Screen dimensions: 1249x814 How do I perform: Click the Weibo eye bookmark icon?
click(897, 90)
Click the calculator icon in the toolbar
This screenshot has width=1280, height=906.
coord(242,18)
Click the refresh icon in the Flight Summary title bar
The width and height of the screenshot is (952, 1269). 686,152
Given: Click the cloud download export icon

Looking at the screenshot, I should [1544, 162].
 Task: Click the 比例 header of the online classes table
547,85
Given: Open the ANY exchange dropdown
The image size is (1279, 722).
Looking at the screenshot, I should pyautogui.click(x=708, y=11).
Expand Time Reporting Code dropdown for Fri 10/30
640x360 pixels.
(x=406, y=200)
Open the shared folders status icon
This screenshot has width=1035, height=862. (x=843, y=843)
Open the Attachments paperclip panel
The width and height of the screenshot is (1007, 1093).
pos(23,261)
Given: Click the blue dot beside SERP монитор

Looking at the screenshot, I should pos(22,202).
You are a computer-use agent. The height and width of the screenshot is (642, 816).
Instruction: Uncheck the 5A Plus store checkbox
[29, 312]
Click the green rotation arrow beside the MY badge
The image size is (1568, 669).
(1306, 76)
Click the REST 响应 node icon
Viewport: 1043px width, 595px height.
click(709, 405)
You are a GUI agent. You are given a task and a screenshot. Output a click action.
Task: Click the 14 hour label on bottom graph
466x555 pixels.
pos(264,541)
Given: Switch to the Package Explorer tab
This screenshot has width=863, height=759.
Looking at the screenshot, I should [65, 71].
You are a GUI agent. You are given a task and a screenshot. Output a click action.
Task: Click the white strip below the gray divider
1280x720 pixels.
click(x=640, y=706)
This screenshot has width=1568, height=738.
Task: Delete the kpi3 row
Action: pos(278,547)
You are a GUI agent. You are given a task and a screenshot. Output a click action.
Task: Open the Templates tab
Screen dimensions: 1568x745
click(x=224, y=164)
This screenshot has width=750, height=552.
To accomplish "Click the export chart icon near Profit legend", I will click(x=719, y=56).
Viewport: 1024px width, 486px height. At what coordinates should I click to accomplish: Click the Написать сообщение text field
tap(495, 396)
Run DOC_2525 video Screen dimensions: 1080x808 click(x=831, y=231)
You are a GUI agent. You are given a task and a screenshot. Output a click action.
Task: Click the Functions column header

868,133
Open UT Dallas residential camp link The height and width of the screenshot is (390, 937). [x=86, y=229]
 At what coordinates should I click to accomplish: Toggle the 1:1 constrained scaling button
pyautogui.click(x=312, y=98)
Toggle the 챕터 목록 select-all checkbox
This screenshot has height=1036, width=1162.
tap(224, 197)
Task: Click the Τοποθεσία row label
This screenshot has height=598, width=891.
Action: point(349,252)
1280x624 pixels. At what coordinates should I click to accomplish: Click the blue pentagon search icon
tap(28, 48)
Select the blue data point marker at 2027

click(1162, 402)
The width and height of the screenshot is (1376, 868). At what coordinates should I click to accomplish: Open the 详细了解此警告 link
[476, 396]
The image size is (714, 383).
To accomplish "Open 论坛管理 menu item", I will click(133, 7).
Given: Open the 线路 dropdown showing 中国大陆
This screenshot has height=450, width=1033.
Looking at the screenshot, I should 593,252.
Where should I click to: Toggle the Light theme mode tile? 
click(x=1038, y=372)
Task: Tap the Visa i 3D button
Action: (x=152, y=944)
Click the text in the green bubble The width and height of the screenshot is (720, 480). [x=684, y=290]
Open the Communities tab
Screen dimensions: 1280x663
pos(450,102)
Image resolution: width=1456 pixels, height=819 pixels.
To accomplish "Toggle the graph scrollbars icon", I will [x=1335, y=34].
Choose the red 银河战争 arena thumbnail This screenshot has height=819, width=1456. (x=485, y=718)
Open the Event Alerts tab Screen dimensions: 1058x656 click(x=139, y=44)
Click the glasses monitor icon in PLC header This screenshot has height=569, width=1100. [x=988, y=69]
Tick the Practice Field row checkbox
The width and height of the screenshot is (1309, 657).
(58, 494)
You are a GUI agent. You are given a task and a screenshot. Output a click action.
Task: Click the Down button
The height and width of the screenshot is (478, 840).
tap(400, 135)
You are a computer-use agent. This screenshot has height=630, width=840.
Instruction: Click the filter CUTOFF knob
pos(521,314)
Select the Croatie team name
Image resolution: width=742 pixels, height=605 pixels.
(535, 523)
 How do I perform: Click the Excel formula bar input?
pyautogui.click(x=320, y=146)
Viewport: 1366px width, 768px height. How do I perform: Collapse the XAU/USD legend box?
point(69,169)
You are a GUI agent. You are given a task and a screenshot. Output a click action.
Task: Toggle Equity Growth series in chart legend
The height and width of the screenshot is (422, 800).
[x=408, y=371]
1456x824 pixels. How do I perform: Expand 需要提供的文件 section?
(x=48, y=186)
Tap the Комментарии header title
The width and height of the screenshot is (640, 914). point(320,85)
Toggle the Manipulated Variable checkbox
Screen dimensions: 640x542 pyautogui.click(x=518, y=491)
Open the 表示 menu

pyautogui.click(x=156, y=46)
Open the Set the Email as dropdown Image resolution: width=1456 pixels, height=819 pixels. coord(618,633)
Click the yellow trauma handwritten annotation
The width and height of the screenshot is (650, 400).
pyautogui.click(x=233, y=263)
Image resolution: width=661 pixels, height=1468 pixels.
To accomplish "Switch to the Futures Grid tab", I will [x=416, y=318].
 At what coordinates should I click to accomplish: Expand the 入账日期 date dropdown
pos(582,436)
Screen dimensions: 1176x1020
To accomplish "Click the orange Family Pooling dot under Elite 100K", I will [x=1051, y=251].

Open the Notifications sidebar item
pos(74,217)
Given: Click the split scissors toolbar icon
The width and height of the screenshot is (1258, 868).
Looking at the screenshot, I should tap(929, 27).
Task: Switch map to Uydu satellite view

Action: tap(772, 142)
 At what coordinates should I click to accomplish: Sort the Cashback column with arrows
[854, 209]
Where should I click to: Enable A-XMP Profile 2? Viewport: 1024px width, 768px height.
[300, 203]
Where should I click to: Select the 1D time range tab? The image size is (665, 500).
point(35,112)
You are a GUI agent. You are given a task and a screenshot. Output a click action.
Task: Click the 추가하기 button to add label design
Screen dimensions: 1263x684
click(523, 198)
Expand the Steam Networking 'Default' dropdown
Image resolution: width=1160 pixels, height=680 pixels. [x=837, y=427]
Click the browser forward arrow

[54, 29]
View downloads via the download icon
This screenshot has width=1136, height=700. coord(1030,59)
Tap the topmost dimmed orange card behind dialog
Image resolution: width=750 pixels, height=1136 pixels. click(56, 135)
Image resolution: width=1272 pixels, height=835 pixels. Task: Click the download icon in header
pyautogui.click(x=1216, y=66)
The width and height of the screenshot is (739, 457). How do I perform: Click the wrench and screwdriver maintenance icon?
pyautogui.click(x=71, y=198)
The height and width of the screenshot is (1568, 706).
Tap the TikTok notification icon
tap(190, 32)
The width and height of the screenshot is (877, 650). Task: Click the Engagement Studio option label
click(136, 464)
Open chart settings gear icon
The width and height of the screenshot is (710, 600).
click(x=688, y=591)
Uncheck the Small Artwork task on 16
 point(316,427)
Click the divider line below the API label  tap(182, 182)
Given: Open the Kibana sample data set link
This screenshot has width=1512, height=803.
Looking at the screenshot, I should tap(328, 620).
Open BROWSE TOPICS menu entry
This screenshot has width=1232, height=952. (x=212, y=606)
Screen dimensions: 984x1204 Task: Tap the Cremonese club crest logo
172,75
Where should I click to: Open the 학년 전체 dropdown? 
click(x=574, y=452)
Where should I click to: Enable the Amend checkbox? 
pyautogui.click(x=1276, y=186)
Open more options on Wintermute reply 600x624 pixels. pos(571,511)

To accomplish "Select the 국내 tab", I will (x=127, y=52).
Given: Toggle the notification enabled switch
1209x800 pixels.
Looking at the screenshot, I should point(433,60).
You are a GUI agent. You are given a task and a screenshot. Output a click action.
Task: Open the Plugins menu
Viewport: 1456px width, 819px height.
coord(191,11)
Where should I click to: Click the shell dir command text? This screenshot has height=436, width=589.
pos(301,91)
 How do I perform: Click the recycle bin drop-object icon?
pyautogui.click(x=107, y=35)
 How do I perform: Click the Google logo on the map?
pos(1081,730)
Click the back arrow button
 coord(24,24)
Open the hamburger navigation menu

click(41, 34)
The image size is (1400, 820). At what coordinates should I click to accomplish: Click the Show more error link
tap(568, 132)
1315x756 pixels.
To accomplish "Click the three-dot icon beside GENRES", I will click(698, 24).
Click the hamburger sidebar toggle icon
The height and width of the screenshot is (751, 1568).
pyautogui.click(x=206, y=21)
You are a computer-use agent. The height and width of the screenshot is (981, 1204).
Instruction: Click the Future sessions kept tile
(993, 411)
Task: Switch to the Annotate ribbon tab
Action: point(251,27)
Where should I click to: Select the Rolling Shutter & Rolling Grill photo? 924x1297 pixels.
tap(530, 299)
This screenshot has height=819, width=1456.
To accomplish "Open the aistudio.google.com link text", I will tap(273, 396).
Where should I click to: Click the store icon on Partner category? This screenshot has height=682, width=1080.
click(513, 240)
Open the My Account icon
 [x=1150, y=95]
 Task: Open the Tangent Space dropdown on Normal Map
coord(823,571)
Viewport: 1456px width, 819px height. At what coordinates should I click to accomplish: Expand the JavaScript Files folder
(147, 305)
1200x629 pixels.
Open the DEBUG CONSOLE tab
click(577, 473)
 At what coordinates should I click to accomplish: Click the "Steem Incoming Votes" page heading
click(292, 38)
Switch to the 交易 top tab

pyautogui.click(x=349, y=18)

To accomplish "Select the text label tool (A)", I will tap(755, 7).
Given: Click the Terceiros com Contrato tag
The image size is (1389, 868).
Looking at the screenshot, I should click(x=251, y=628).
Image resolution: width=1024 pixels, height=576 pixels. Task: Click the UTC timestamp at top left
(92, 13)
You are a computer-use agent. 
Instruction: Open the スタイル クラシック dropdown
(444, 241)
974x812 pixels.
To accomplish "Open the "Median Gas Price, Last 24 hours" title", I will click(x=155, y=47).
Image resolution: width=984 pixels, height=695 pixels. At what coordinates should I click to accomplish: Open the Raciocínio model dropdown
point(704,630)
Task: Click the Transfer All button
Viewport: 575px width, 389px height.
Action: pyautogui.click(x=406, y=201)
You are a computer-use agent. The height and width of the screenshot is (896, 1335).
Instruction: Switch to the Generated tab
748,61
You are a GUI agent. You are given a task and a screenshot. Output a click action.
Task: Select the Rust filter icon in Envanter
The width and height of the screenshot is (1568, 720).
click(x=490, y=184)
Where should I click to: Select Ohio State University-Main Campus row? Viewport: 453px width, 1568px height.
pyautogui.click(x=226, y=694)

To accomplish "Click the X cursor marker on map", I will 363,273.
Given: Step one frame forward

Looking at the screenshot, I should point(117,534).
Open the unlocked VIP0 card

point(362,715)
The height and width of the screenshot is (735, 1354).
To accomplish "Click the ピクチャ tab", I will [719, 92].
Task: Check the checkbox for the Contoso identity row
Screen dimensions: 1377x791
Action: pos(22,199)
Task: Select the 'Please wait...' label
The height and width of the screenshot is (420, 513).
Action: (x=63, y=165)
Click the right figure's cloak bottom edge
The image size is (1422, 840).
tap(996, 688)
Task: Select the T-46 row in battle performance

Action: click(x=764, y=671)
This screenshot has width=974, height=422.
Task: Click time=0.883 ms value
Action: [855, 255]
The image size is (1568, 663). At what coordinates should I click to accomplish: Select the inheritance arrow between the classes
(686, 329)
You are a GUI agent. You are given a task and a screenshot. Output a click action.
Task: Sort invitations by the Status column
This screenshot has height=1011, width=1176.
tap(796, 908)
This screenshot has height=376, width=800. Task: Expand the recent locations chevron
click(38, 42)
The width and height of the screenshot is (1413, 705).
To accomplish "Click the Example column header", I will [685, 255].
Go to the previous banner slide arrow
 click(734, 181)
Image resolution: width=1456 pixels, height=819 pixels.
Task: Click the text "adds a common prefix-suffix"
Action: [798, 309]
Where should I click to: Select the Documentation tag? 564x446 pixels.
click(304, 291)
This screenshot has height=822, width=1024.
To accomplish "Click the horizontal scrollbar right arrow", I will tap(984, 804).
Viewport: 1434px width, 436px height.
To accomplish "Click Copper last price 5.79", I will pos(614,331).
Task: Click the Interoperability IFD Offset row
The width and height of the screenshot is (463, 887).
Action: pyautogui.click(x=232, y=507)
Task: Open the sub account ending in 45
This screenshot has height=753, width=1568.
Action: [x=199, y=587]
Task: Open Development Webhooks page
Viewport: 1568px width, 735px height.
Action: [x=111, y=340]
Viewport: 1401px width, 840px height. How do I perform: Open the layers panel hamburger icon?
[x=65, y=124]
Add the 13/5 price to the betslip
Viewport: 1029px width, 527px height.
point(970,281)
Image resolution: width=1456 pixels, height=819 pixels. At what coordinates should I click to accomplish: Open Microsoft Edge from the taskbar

#### What needs to be done:
Rewrite the lines from the one with "Choose the red" to the one with "pyautogui.click(x=156, y=46)", changing "header" to "heading" and leaving everything else as is.

#### Finished exercise:
Choose the red 银河战争 arena thumbnail This screenshot has height=819, width=1456. (x=485, y=718)
Open the Event Alerts tab Screen dimensions: 1058x656 click(x=139, y=44)
Click the glasses monitor icon in PLC heading This screenshot has height=569, width=1100. [x=988, y=69]
Tick the Practice Field row checkbox
The width and height of the screenshot is (1309, 657).
(58, 494)
You are a GUI agent. You are given a task and a screenshot. Output a click action.
Task: Click the Down button
The height and width of the screenshot is (478, 840).
tap(400, 135)
You are a computer-use agent. This screenshot has height=630, width=840.
Instruction: Click the filter CUTOFF knob
pos(521,314)
Select the Croatie team name
Image resolution: width=742 pixels, height=605 pixels.
(535, 523)
 How do I perform: Click the Excel formula bar input?
pyautogui.click(x=320, y=146)
Viewport: 1366px width, 768px height. How do I perform: Collapse the XAU/USD legend box?
point(69,169)
You are a GUI agent. You are given a task and a screenshot. Output a click action.
Task: Toggle Equity Growth series in chart legend
The height and width of the screenshot is (422, 800).
[x=408, y=371]
1456x824 pixels. How do I perform: Expand 需要提供的文件 section?
(x=48, y=186)
Tap the Комментарии heading title
The width and height of the screenshot is (640, 914). point(320,85)
Toggle the Manipulated Variable checkbox
Screen dimensions: 640x542 pyautogui.click(x=518, y=491)
Open the 表示 menu

pyautogui.click(x=156, y=46)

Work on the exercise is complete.